Author : Gabor Maté, MD
Publisher : North Atlantic Books
Page : 522 pages
File Size : 36,81 MB
Release : 2011-06-28
Category : Self-Help
ISBN : 1583944206
A “thought-provoking and powerful” study that reframes everything you’ve been taught about addiction and recovery—from the New York Times–bestselling author of The Myth of Normal (Bruce Perry, author of The Boy Who Was Raised as a Dog). A world-renowned trauma expert combines real-life stories with cutting-edge research to offer a holistic approach to understanding addiction—its origins, its place in society, and the importance of self-compassion in recovery.
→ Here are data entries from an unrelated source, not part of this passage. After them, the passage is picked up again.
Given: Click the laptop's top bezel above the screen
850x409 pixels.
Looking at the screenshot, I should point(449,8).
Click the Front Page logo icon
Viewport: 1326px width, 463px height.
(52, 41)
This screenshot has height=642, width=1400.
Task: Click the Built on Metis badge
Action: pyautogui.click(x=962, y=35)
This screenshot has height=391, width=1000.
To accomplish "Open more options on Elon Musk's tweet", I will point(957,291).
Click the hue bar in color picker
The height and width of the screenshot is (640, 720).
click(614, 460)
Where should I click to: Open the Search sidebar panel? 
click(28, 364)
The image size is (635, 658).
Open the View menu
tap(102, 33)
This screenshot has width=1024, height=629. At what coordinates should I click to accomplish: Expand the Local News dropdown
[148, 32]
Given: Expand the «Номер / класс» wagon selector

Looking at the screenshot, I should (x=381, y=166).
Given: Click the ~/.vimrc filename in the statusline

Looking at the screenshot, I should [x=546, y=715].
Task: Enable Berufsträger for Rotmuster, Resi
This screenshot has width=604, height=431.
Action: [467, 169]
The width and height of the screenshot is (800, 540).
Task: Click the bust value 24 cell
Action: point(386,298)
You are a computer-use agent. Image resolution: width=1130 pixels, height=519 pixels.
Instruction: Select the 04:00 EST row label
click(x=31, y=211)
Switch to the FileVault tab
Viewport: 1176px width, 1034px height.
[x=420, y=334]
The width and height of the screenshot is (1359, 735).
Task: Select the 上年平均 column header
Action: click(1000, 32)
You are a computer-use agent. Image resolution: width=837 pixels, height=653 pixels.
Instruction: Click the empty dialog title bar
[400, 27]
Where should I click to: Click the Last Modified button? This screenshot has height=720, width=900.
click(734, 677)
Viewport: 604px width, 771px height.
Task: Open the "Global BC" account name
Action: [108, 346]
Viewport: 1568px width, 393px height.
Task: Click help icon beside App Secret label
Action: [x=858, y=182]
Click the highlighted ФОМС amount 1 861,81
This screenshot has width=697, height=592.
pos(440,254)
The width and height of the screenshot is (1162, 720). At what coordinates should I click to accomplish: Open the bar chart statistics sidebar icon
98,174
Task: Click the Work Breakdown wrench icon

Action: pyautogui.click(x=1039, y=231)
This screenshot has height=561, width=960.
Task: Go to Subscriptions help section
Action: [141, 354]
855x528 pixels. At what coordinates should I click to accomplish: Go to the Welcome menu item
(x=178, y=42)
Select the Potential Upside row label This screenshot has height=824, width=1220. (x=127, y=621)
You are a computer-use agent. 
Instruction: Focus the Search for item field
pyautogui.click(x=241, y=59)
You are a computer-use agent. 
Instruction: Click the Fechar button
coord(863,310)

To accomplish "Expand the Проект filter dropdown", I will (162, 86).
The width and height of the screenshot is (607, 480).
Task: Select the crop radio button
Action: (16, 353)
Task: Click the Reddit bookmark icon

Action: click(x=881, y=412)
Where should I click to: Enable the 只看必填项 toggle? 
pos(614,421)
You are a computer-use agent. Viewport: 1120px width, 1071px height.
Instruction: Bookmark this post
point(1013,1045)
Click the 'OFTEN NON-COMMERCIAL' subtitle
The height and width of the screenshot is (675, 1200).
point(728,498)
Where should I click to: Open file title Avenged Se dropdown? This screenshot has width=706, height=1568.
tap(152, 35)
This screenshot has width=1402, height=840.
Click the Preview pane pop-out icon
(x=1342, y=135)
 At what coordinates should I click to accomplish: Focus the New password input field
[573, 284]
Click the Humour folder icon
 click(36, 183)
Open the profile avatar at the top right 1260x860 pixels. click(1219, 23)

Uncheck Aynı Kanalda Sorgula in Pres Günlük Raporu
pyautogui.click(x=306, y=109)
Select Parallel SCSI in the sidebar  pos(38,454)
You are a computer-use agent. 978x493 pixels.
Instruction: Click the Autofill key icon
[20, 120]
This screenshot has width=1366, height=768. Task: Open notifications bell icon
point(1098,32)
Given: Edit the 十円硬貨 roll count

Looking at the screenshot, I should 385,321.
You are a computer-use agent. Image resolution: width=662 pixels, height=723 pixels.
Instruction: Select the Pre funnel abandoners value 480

Based on Gabor Maté’s two decades of experience as a medical doctor and his groundbreaking work with people with addiction on Vancouver’s skid row, this #1 international bestseller radically re-envisions a much misunderstood condition by taking a compassionate approach to substance abuse and addiction recovery. In the same vein as Bessel van der Kolk’s The Body Keeps the Score, In the Realm of Hungry Ghosts traces the root causes of addiction to childhood trauma and examines the pervasiveness of addiction in society. Dr. Maté presents addiction not as a discrete phenomenon confined to an unfortunate or weak-willed few, but as a continuum that runs throughout—and perhaps underpins—our society. It is not a medical “condition” distinct from the lives it affects but rather the result of a complex interplay among personal history, emotional and neurological development, brain chemistry, and the drugs and behaviors of addiction. Simplifying a wide array of brain and addiction research findings from around the globe, the book avoids glib self-help remedies, instead promoting a thorough and compassionate self-understanding as the first key to healing and wellness. Dr. Maté argues persuasively against contemporary health, social, and criminal justice policies toward addiction and how they perpetuate the War on Drugs. The mix of personal stories—including the author’s candid discussion of his own “high-status” addictive tendencies—and science with positive solutions makes the book equally useful for lay readers and professionals.